Technical information
- Licensing authority: FCC
- Facility ID: 61686
- Class: A
- ERP: 3,600 watts
- HAAT: 131 meters (430 ft)
- Transmitter coordinates: 38°35′44″N 82°51′22″W﻿ / ﻿38.59556°N 82.85611°W

Links
- Public license information: Public file; LMS;
- Webcast: Listen Live
- Website: WIRO Online

= WIRO (FM) =

WIRO (106.7 FM) is a station covering the Huntington, West Virginia area. The station broadcasts at 106.7 MHz with an ERP of 3.1 kW, is licensed to Ironton, Ohio and carries an adult contemporary format, branded as "Star 106.7" and focusing on music from the 1980s and 1990s. The station is owned by Total Media Group, Inc. of Jackson, Ohio.

==History==
WIRO, which originally signed on the air in 1973 on the 107.1 FM frequency as WITO, would later go through format and call sign changes as WMLV (1985–1997) and WFXN (1997–2002) before Clear Channel Communications transformed them into a local version of the KISS-FM brand under the WBKS call sign.

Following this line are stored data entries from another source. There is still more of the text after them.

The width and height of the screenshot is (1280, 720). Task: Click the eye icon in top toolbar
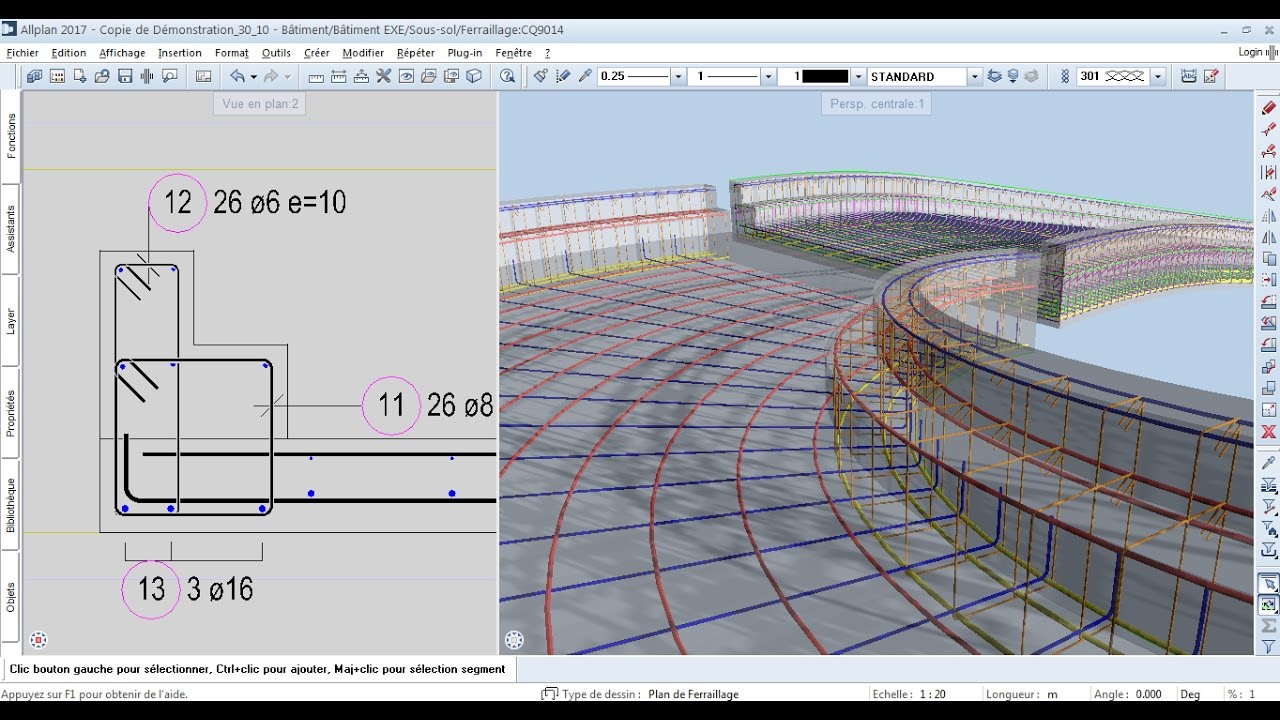coord(406,76)
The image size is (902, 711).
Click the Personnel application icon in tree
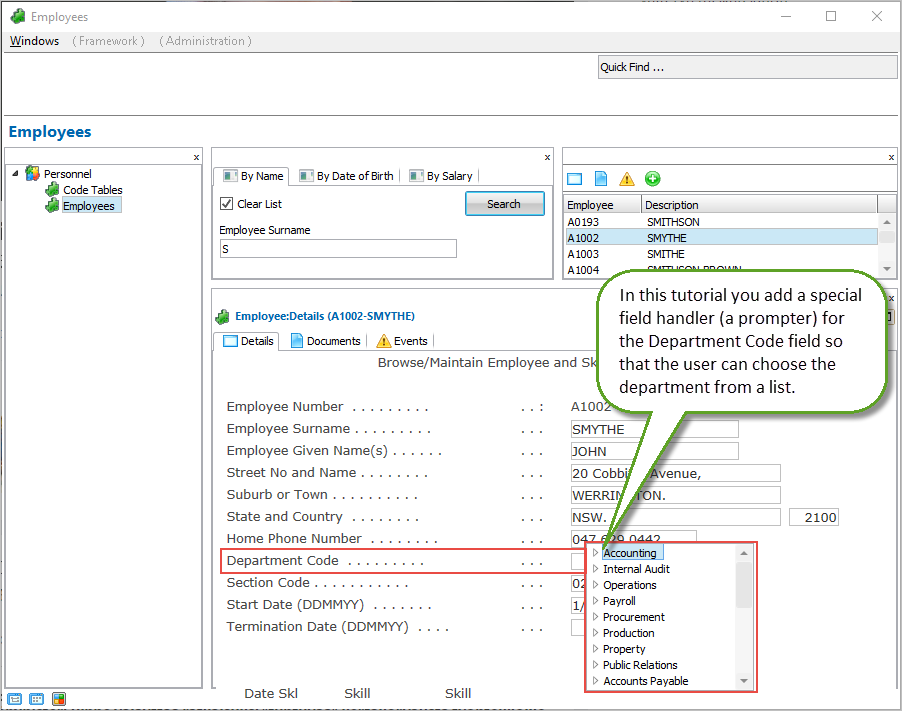[33, 174]
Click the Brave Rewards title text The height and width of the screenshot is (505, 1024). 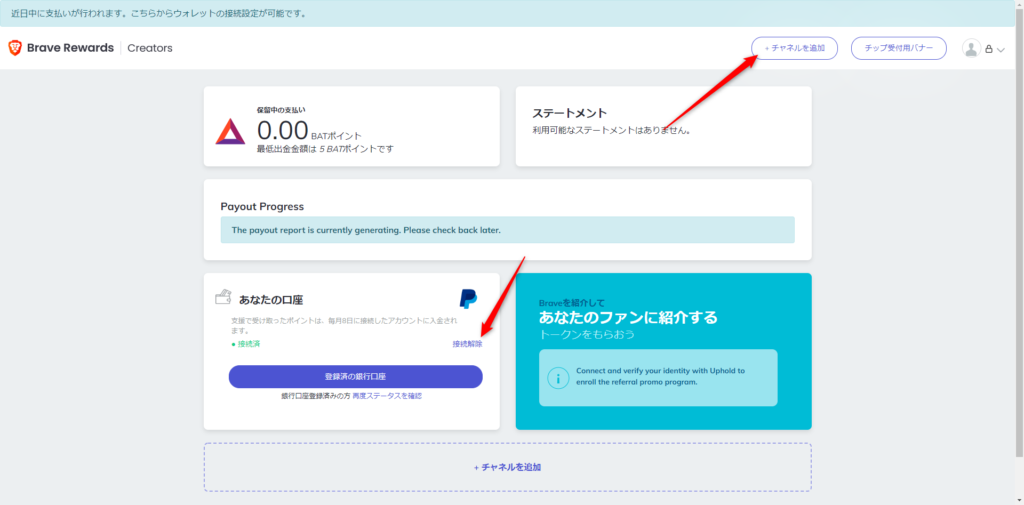pos(70,48)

But unlike the traditional mainstream top 40 format that was used at their sister stations, this version focused on rhythmic hits and did not use the trademarked blue ball. The reason for this was due to having a sister station in WKEE, which is the market's top 40 outlet.

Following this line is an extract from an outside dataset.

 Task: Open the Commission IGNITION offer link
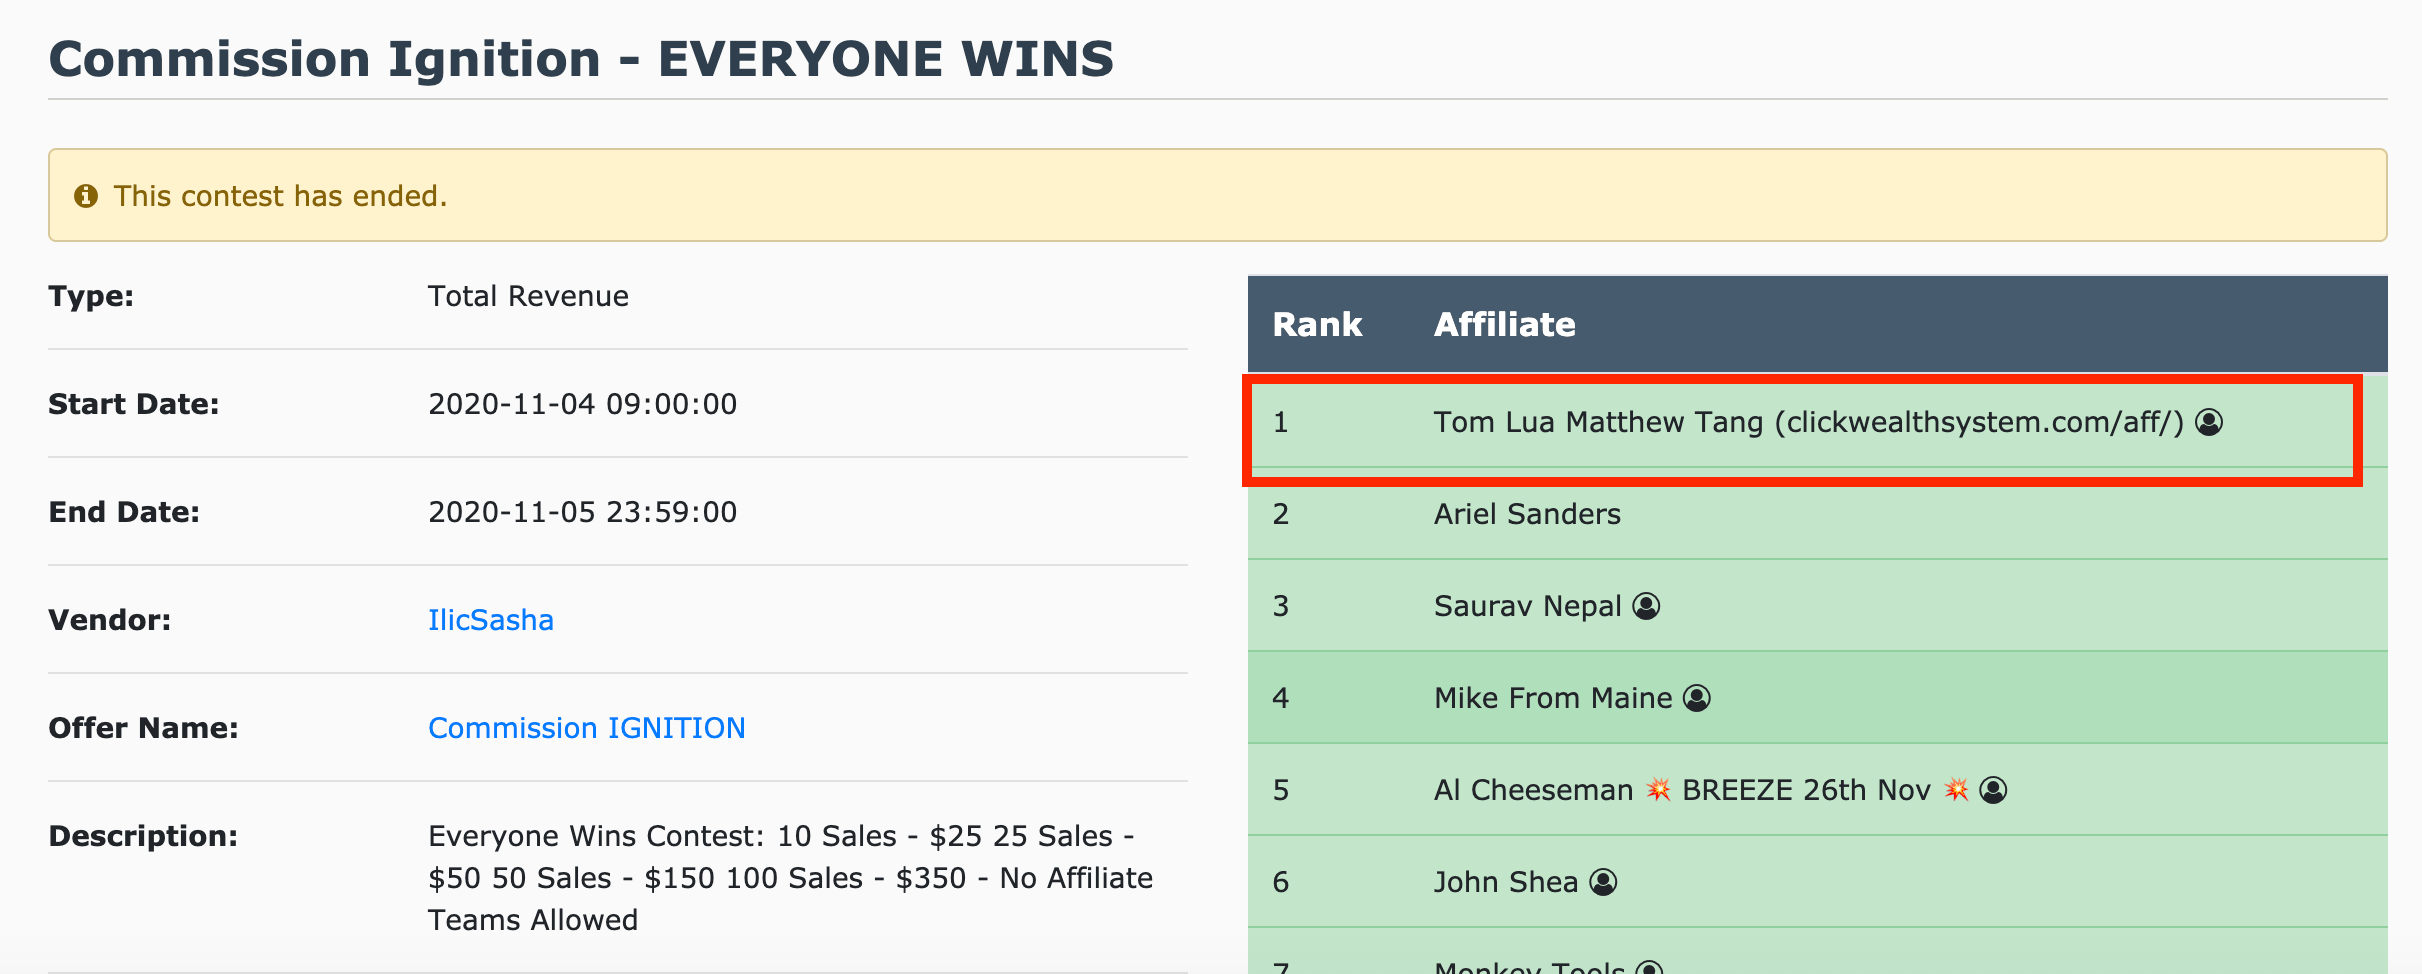586,728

On or before December 31, 2009, WBKS underwent a format change, becoming a simulcast of active rock station WAMX. On January 19, the station changed its call sign from WBKS to WLRX.

On October 30, 2012, the station underwent another format change, joining 24/7 Comedy.

On June 2, 2014, WLRX flipped to classic country as "107.1 The Bear".

On March 3, 2019, iHeartMedia announced it would sell four stations in its Aloha Station Trust, including WLRX, to the Educational Media Foundation in exchange for six translators already operated by iHeartMedia. The station was expected to flip to one of EMF's national networks (K-Love, Air1, or K-Love Classics) upon the sale's closure.

On May 31, 2019, the sale to Educational Media Foundation was closed and WLRX began operating under the Air1 branding. The station changed its call sign to WAWT.

The station changed its call sign to WIRO on November 9, 2022.

On December 5, 2024, Total Media Group of Jackson, Ohio announced they would be purchasing WIRO. In anticipation of the sale receiving FCC approval and closing, Total Media Group began operating WIRO under a time management agreement, dropping the Air1 branding and worship music format and began stunting a Christmas music format, branded as "Ho Ho Radio". The sale to Total Media Group was approved by the FCC and closed on December 10, 2024. In the meantime, the station dropped stunting Christmas music on January 1, 2025, replacing it with a continuous loop of 1999 by Prince, which was itself replaced shortly thereafter by a continuous loop of Achy Breaky Heart by Flatwoods, Kentucky native Billy Ray Cyrus. (Cyrus graduated from high school in Russell, Kentucky, which is directly across the Ohio River from Ironton.)

On January 6, 2025, WIRO launched a classic country format under the Hank FM branding, where it remained until May 10, 2025. Total Media Group began simulcasting WIRO on recently purchased WLGC in nearby Ashland, Kentucky on May 1, 2025. On May 7, 2025, Total Media Group filed an application with the FCC to temporarily take the station dark for technical upgrades and rebranding purposes. Upon approval, WIRO went off-the-air on the 107.1 frequency on May 10, 2025, with the Hank FM branding and classic country format permanently moving to WLGC.

Upon moving to 106.7 and returning to the air on July 1, 2025, WIRO was repackaged as a conservative talk station, branded as "The Eagle". This format remained until April 11, 2026, when WIRO temporarily resumed the "Achy Breaky Heat" stunt loop, this time with the addition of Gerardo's "Rico Suave" (Gerardo is now a resident of Ashland, Kentucky) as "Billy Ray Rico Radio". On April 12, 2026, WIRO officially relaunched as an adult contemporary format branded as Star 106.7.